Consegna A: Estrai tutte le righe riportate più sotto che contengono la parola "upper".

------ Brano fornito

Aiutati dal panorama delle ipotesi, oggi si potrebbe parlare di un risultato diverso: il Cagliari che perde a Roma è uscito dal campo cornuto e mazziato, ma non esente da colpe. Tra l’uscita a farfalle di Alessio Cragno (fin lì il migliore assieme a Luca Cigarini e Marco Andreolli) e l’utilizzo del VAR per il tocco di braccio di Fazio c’è il deserto delle occasioni da rete rossoblù, incapaci di offrire uno spunto uno per far male ai giallorossi.

------------

Consegna B: Elenca tutte le persone nominate nel brano sulla sconfitta del Cagliari a Roma.

------ Dati mostrati

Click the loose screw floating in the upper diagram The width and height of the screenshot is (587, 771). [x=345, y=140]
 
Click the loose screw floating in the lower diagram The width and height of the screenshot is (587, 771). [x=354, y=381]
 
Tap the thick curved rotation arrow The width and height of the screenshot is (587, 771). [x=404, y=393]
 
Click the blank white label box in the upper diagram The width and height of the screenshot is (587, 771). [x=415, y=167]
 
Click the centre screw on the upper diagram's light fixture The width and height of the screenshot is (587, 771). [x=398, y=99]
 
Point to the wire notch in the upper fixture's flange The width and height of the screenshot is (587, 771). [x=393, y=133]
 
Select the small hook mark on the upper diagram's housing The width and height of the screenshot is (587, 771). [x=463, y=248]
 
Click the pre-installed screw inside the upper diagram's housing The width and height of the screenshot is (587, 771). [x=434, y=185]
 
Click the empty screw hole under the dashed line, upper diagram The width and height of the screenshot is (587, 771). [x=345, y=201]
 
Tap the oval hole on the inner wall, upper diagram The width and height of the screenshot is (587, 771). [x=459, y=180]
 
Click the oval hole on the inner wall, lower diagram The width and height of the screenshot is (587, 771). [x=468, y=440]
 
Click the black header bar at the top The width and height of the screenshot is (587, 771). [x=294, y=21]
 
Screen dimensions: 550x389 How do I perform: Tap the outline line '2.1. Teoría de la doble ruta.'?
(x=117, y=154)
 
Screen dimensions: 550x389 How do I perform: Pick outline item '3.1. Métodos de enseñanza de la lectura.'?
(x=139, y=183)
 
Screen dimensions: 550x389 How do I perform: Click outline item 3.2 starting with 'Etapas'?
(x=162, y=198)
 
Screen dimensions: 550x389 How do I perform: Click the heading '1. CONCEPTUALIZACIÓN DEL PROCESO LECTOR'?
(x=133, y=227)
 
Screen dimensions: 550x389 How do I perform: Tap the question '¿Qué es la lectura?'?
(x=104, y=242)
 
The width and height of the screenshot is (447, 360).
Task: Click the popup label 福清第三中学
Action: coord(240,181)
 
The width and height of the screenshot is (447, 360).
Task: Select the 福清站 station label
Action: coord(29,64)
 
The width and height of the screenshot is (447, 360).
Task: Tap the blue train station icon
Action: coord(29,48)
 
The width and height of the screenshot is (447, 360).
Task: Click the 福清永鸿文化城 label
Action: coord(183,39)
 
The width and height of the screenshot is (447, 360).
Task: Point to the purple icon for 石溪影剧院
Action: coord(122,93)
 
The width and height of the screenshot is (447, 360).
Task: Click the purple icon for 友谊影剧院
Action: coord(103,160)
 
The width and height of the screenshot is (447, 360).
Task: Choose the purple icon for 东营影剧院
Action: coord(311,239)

------------

Risposta all'esercizio A:
Click the loose screw floating in the upper diagram The width and height of the screenshot is (587, 771). [x=345, y=140]
Click the blank white label box in the upper diagram The width and height of the screenshot is (587, 771). [x=415, y=167]
Click the centre screw on the upper diagram's light fixture The width and height of the screenshot is (587, 771). [x=398, y=99]
Point to the wire notch in the upper fixture's flange The width and height of the screenshot is (587, 771). [x=393, y=133]
Select the small hook mark on the upper diagram's housing The width and height of the screenshot is (587, 771). [x=463, y=248]
Click the pre-installed screw inside the upper diagram's housing The width and height of the screenshot is (587, 771). [x=434, y=185]
Click the empty screw hole under the dashed line, upper diagram The width and height of the screenshot is (587, 771). [x=345, y=201]
Tap the oval hole on the inner wall, upper diagram The width and height of the screenshot is (587, 771). [x=459, y=180]

Risposta all'esercizio B: Alessio Cragno, Luca Cigarini, Marco Andreolli, Fazio